Look through the records, and wherever the string "gear" turns up, copy out that line.

● **Provided data**:
"""

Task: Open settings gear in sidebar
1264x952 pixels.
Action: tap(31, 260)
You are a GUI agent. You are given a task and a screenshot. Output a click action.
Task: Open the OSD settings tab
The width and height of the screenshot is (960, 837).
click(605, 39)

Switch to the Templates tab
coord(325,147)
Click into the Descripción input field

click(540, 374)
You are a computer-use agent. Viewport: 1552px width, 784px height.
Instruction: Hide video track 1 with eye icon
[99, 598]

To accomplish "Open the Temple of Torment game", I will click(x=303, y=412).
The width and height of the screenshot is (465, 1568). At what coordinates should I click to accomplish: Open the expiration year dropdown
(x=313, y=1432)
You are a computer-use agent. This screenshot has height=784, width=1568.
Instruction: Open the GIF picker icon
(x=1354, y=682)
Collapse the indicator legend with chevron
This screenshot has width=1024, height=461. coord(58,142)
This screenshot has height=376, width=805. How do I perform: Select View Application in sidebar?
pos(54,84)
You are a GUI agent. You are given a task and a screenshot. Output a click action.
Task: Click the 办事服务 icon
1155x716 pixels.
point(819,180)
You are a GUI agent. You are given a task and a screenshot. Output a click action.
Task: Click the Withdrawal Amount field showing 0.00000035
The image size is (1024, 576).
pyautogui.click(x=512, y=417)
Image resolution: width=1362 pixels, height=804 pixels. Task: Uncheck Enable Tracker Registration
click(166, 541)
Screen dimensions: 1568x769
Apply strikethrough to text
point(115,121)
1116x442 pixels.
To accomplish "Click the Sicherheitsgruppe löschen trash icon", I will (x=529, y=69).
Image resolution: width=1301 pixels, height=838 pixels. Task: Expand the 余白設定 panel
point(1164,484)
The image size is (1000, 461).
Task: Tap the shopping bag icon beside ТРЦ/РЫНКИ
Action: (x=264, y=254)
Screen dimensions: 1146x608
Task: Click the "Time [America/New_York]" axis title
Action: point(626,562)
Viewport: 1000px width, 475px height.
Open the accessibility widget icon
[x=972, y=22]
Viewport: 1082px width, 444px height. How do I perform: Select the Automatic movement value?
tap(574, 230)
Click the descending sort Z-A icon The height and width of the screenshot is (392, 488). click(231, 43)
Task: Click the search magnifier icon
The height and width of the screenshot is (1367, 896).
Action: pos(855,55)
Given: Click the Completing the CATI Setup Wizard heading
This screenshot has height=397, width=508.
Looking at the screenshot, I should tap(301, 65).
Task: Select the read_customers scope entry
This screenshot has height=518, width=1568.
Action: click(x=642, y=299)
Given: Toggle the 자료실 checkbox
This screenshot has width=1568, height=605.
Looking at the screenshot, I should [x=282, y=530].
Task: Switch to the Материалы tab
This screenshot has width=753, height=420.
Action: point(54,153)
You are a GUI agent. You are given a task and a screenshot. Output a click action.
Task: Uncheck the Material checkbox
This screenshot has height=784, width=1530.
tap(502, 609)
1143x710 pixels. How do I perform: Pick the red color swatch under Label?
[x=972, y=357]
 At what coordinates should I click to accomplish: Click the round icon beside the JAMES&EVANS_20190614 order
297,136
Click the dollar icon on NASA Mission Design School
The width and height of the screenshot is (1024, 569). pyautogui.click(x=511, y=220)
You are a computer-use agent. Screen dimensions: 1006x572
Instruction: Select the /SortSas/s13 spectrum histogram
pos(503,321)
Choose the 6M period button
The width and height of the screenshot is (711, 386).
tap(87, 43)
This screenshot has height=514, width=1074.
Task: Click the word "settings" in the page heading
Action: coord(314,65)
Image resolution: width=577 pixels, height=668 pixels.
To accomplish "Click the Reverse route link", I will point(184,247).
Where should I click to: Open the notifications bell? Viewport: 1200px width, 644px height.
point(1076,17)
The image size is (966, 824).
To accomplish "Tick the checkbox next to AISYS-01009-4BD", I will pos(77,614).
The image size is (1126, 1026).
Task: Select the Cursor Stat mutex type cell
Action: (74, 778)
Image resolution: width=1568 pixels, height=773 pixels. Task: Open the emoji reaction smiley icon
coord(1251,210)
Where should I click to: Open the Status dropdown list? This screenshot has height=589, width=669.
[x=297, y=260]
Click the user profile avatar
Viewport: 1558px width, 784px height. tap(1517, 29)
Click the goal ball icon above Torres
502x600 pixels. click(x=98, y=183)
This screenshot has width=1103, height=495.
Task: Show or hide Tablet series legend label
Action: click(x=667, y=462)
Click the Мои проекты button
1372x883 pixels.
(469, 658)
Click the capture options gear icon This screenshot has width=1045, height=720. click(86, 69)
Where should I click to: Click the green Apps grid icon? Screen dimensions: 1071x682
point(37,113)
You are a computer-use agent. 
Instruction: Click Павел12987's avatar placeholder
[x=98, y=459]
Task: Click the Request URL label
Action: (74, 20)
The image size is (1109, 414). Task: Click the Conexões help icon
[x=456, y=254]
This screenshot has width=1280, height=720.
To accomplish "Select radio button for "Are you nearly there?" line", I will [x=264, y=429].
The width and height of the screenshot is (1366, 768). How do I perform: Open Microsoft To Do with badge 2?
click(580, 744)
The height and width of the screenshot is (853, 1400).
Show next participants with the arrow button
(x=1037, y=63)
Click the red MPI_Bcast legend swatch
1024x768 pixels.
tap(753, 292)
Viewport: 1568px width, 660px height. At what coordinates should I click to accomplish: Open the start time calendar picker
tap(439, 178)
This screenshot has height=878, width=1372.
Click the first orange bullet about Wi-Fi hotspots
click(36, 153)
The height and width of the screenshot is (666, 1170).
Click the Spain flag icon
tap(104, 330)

"""

● **Expected output**:
Task: Open settings gear in sidebar
Click the capture options gear icon This screenshot has width=1045, height=720. click(86, 69)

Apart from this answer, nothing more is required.